Stop the Blame Game

The media falls down on the job

I'm not a media critic and never will be, but this has not been a shining 48 hours for my profession. Following the shooting that left Rep. Gabrielle Giffords, D-Ariz., gravely wounded and six bystanders murdered at a Tucson shopping center, the media have spent as much time trying to assign political blame for the cause of the shooting as they have trying to unearth facts. As it turns out, the murderer is a mentally unstable individual, with no coherent political ideology.

For all the blame placed on politicians for their aggressive political rhetoric, the media have been just as guilty in promoting crude political discourse and conflict. I'm not just talking about the Glenn Becks and Keith Olbermanns of the world, but news coverage that elevates conflict over substance and encourages contentious arguments over thoughtful discussion.


And in the aftermath of the Tucson shooting, the media's worst tendencies were on display, from the onset of the crisis when several outlets inaccurately reported that Giffords had died, to the immediate, unwarranted assumption that the killer was associated with the tea party.

Ironically, even as politicians have been scrutinized for overheated rhetoric, it's the political class that reflected the country's mood best in the aftermath of this weekend's senseless shootings. From President Obama's pitch-perfect speech to the nation, to House Speaker John Boehner and Minority Leader Nancy Pelosi working together to reassure members and staff, there was little hint of the blame game that fueled much of the media's coverage.

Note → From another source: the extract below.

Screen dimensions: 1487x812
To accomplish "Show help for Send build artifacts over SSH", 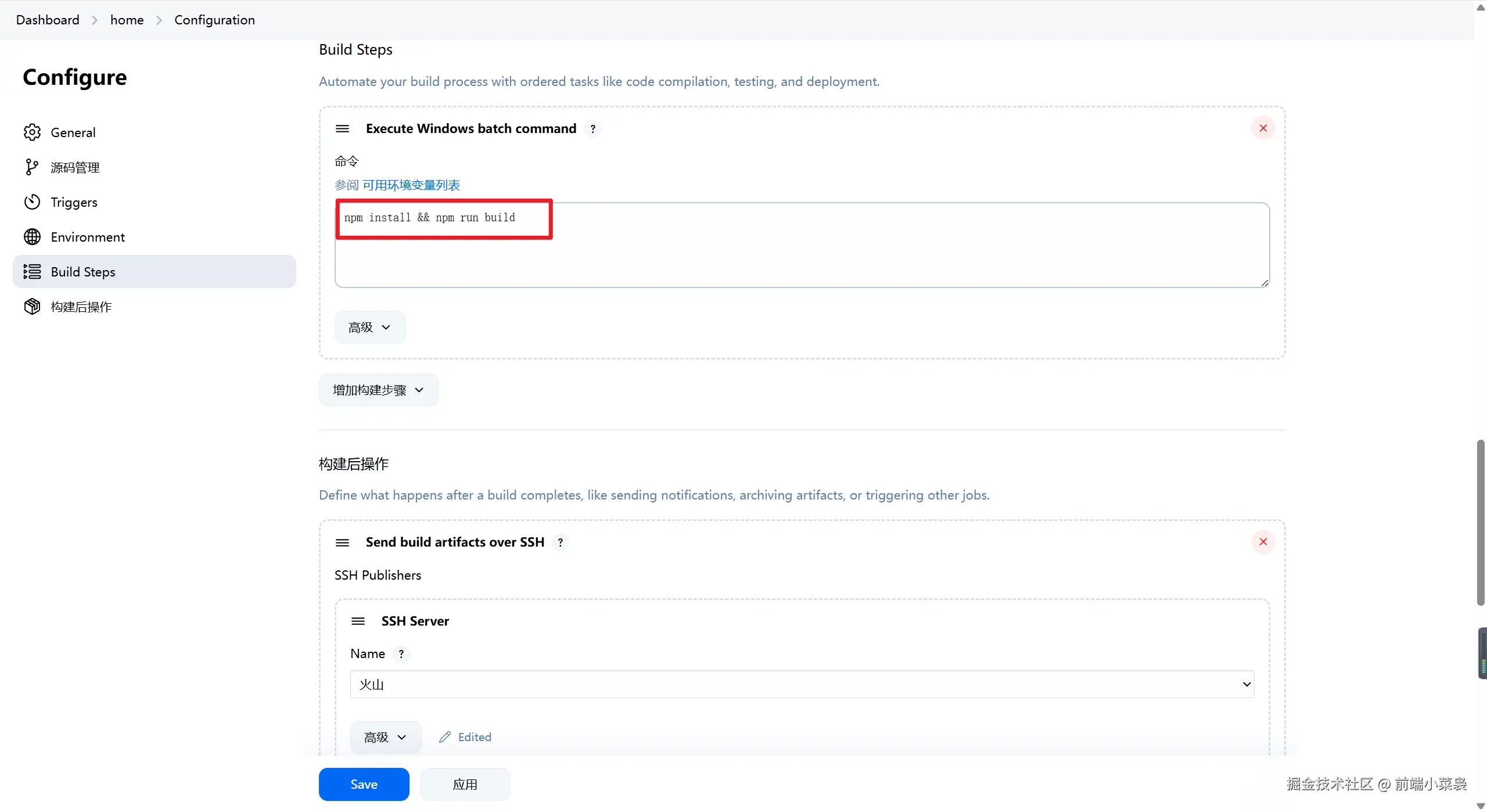I will (x=560, y=542).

It's becoming increasingly clear that overheated political vitriol played virtually no role in Jared Lee Loughner's shooting spree. His political thinking is hardly coherent, and his obsession with Giffords predated the tea party and Sarah Palin's emergence in national politics. One of his few close friends told Mother Jones that he became fixated on the congresswoman when he asked her a question at a 2007 town hall about "the government having no meaning" and felt she didn't answer. His killing spree wasn't motivated by disagreement with her positions on health care or immigration.

Based on the available evidence, Loughner sounds like someone with untreated mental illness, whose grasp of reality grew ever more tenuous with time. He fits the profile of someone whose horrific shooting spree didn't have to be triggered by any provocative political rhetoric in the news.

But even with those facts out there, it didn't stop numerous media outlets from connecting his beliefs to politics -- and isn't stopping the continued rush to politicize this tragic event. The fervor to fit such craziness into a political matrix is regrettable, and, sadly, contributes to the overheated political environment that many in the media are condemning in the first place.

Much of the broadcast and print coverage over the weekend was devoted to decrying the state of political discourse, despite its tenuous connection to the shootings. Politico immediately ran several stories putting the shooter and his rampage in a political context, including one quoting a Democratic strategist -- anonymously -- arguing that this was a golden opportunity to "pin this on the tea partiers." This, just 24 hours after Giffords was gravely wounded. Where's the outrage?

To be sure, the increasingly strident tone of politicians -- on both sides of the aisle -- is a worthy topic of discussion. But in the aftermath of the shooting, there are much more relevant issues that should have been debated: in particular, how to better identify and treat those afflicted with serious mental illness and how to prevent guns from getting into their hands. I heard very little of that discussed in the aftermath of the shooting.

Violent metaphors are all over our culture, in politics and outside of it, and that won't be changing anytime soon. The political lexicon is awash in gun metaphors -- from campaign committee lists of top "targets" to political "showdowns" to "battleground districts" to challengers "playing defense," just to name a few. If this were a crime, the political media would be as guilty as anyone.

(In fact, on the morning of the shooting, the New York Post ran a front-page photo of Peyton Manning with a bull's-eye over him, before the day's big playoff game. No one blinked an eye, or thought it was a call for New York Jets fans to murder the Indianapolis Colts quarterback.)

The other lesson learned from the coverage of this awful tragedy is that it's better to be right than first -- a challenge in a journalism culture that increasingly rewards speed over substance. In the rush to break news as the crisis unfolded, several major media outlets inaccurately reported that Giffords had died. Others later inaccurately reported that Giffords was speaking after her surgery on the day of the attack. It raises questions about news organizations' standards for what's allowed on air or online.

Those standards have been in decline, and go beyond reporting inaccurate information. Far too often, we give serious leeway for sources to anonymously attack their opponents. It makes for sexier stories but further coarsens the discourse in Washington.

Far too often, we rush to report campaign attacks on candidates without verifying their validity and without even getting a response. Campaigns and national party committees know that news outlets are hungry for sensational material, and they exploit that.

By all means, let's encourage civility in politics; it's long overdue.  But let's also take steps to ensure that the same rules of engagement apply to a 24-7 media culture that has fed off the conflict culture that it decries.

Josh Kraushaar is the politics editor for National Journal.